_What is being asked_
What is needed is an exact repeat of the lines from the one holding "The height and" through the final line of the data, with no pictures.

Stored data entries
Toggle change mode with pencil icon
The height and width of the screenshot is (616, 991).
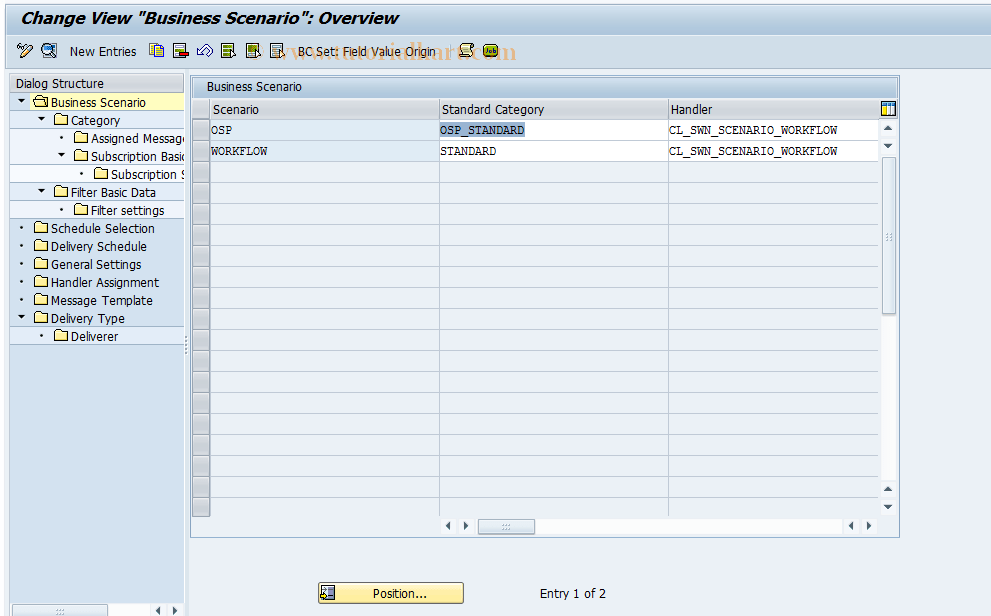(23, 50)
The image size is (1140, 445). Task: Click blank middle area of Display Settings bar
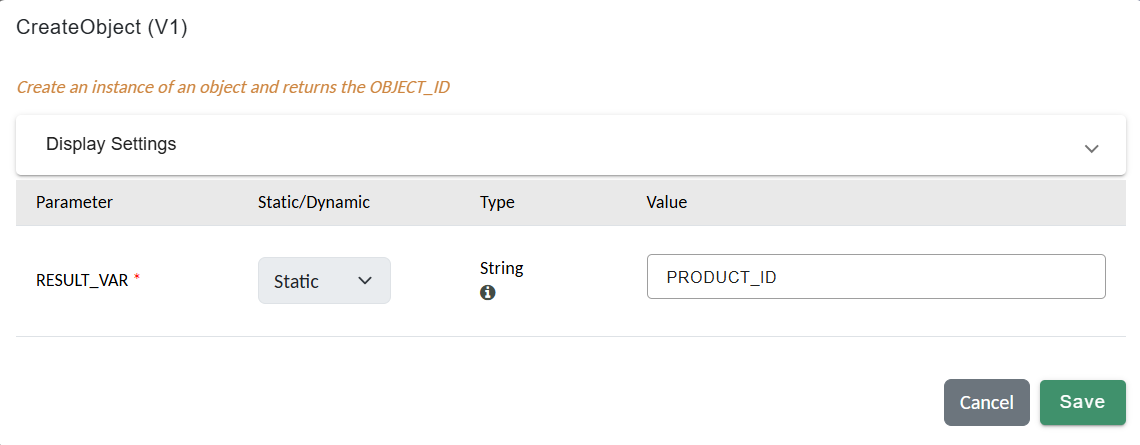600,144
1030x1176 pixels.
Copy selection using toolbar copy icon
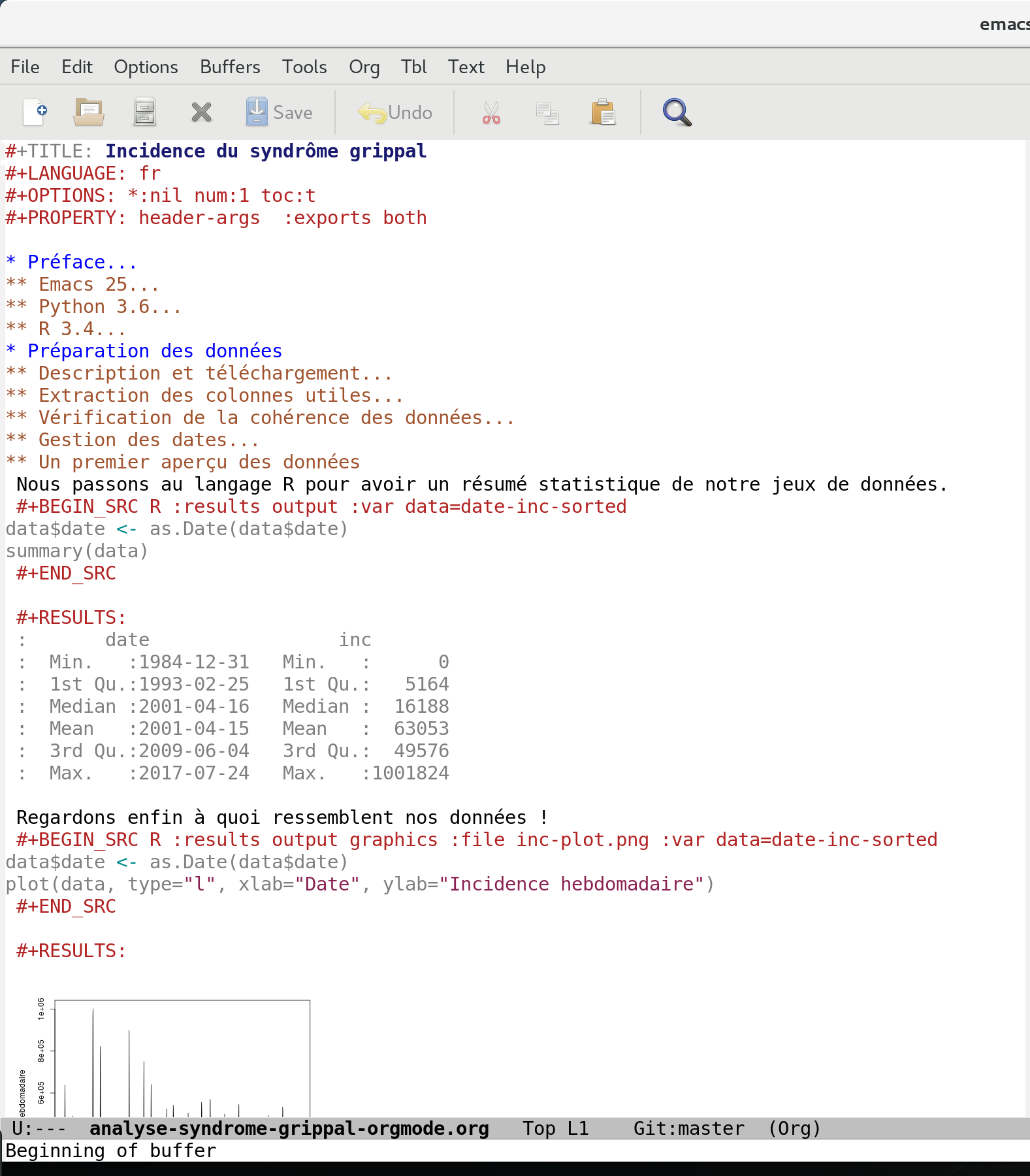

_Written response_
The height and width of the screenshot is (616, 991).
(23, 50)
The image size is (1140, 445). Task: Click blank middle area of Display Settings bar
600,144
1030x1176 pixels.
Copy selection using toolbar copy icon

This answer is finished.